EXERCISE DESCRIPTION: Copy out each line of the material below with no changes.

MATERIAL SHOWN:

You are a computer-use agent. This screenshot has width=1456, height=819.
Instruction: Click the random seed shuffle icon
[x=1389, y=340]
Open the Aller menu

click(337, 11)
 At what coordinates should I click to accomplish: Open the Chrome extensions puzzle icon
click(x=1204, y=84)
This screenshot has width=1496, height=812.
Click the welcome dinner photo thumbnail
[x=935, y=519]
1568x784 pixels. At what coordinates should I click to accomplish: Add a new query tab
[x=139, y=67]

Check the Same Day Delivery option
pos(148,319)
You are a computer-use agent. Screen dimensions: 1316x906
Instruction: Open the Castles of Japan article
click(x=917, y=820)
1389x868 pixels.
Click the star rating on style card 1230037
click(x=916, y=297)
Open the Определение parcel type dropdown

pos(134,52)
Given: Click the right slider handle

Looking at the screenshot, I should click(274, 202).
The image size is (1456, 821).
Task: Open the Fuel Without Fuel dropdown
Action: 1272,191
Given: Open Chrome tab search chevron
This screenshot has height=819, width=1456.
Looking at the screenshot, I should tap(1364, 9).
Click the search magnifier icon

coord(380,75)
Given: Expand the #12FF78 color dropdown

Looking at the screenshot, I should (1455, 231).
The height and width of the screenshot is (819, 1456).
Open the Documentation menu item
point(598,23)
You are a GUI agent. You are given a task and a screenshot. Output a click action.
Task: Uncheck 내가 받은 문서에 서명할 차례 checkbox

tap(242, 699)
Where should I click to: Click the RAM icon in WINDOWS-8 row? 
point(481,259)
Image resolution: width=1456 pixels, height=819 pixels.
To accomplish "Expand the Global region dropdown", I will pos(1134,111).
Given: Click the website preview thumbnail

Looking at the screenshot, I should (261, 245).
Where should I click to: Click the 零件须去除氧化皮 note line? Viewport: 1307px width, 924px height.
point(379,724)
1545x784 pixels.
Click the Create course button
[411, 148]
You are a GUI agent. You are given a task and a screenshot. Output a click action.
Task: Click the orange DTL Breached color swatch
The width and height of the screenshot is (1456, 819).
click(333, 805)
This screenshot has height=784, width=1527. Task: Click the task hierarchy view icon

TASK SOLUTION:
You are a computer-use agent. This screenshot has width=1456, height=819.
Instruction: Click the random seed shuffle icon
[x=1389, y=340]
Open the Aller menu

click(337, 11)
 At what coordinates should I click to accomplish: Open the Chrome extensions puzzle icon
click(x=1204, y=84)
This screenshot has width=1496, height=812.
Click the welcome dinner photo thumbnail
[x=935, y=519]
1568x784 pixels. At what coordinates should I click to accomplish: Add a new query tab
[x=139, y=67]

Check the Same Day Delivery option
pos(148,319)
You are a computer-use agent. Screen dimensions: 1316x906
Instruction: Open the Castles of Japan article
click(x=917, y=820)
1389x868 pixels.
Click the star rating on style card 1230037
click(x=916, y=297)
Open the Определение parcel type dropdown

pos(134,52)
Given: Click the right slider handle

Looking at the screenshot, I should click(274, 202).
The image size is (1456, 821).
Task: Open the Fuel Without Fuel dropdown
Action: 1272,191
Given: Open Chrome tab search chevron
This screenshot has height=819, width=1456.
Looking at the screenshot, I should tap(1364, 9).
Click the search magnifier icon

coord(380,75)
Given: Expand the #12FF78 color dropdown

Looking at the screenshot, I should (1455, 231).
The height and width of the screenshot is (819, 1456).
Open the Documentation menu item
point(598,23)
You are a GUI agent. You are given a task and a screenshot. Output a click action.
Task: Uncheck 내가 받은 문서에 서명할 차례 checkbox

tap(242, 699)
Where should I click to: Click the RAM icon in WINDOWS-8 row? 
point(481,259)
Image resolution: width=1456 pixels, height=819 pixels.
To accomplish "Expand the Global region dropdown", I will pos(1134,111).
Given: Click the website preview thumbnail

Looking at the screenshot, I should (261, 245).
Where should I click to: Click the 零件须去除氧化皮 note line? Viewport: 1307px width, 924px height.
point(379,724)
1545x784 pixels.
Click the Create course button
[411, 148]
You are a GUI agent. You are given a task and a screenshot. Output a click action.
Task: Click the orange DTL Breached color swatch
The width and height of the screenshot is (1456, 819).
click(333, 805)
This screenshot has height=784, width=1527. Task: Click the task hierarchy view icon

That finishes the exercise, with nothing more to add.